Keine eindeutigen, nein. Die Beschwerden sind vielfältig, meist ist es sehr schwierig, die Diagnose zu stellen. Denn hinter diesen Beschwerden kann alles Mögliche stecken und die meisten Ursachen sind häufiger als der Lungenhochdruck.

Gibt es Risikogruppen?

Prinzipiell kann jeder Mensch PAH bekommen. Vom Neugeborenen bis hin zum Über-Achtzigjährigen, Männer wie Frauen. Es gibt aber Risikogruppen. Das mittlere Alter bei Diagnosen von PAH liegt in etwa zwischen Fünfzig und Siebzig Jahren. Es sind geringfügig mehr Frauen als Männer betroffen. Bei den Dreißig bis Fünfzig Jahre alten Patienten sind deutlich mehr Frauen betroffen. Hier kann die Schwangerschaft als besonderer Trigger wirken. Kurz nach der Entbindung, so in den ersten paar Wochen, kommt es zu einer besonderen Häufung an Lungenhochdruck-Fällen.

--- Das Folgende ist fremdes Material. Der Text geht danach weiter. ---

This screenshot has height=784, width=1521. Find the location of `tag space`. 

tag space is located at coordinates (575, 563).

Ist unbehandelte pulmonal arterielle Hypertonie tödlich?

Die Lebenserwartung bei unbehandelter PAH beträgt im Median 2,8 Jahre. Das bedeutet, dass die Hälfte der Patienten kürzer als 2,8 Jahre damit leben, die andere Hälfte lebt länger als 2,8 Jahre. Das können auch 2 Monate oder 20 Jahre sein. Die Spanne der Lebenserwartung bei PAH ist sehr groß. Daher macht es keinen großen Sinn für die Patienten, sich auf diese 2,8 Jahre zu versteifen. Mit den neu zugelassenen Therapieformen ist es aber mittlerweile möglich, die Lebenserwartung deutlich zu verbessern.

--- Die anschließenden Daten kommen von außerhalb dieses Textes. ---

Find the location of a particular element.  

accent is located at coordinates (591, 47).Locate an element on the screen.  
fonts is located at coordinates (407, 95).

Lässt sich Lungenhochdruck vorbeugen?

Einer idiopathischen PAH lässt sich nicht wirklich vorbeugen. Es gibt aber einen Risikofaktor, den man leicht ausschalten kann, nämlich die Einnahme von Appetitzüglern. Da gab es einige Skandale mit gefährlichen Appetitzüglern, die zu Lungenhochdruck geführt haben. Ein Teil der Patienten leidet aber auch an genetischen Risikofaktoren. Etwa 20 Prozent der PAH-Betroffenen haben eine genetische Mutation, die ein starkes Risiko für den Ausbruch der Erkrankung darstellt. Wir sprechen hier von der erblichen PAH. 

Bei welchen Anzeichen sollte der Hausarzt an Lungenhochdruck denken?

Insbesondere dann, wenn der Patient eine unerklärte Luftnot hat. Das heißt, die Lungenfunktionsuntersuchung erklärt nicht ausreichend, warum eine erhebliche Luftnot bei Belastung besteht. Auch eine Herzuntersuchung wie die Echokardiografie oder ein Bluthochdruck erklärt es dem Arzt nicht. Auch eine Anämie liegt nicht vor. Und wenn diese relativ häufig vorkommenden Erkrankungen abgeklärt wurden und bis dahin alles negativ ist und war, der Patient aber weiterhin an unerklärter Luftnot leidet, dann sollte der Patient an einen Spezialisten für Lungenhochdruck überwiesen werden. 

Also an einen Lungenfacharzt?

Es gibt Spezialisten aus dem Lungenfach aber auch Spezialisten aus der Kardiologie. Entscheidend ist eine langjährige Erfahrung mit der Diagnostik und Therapie der Erkrankung.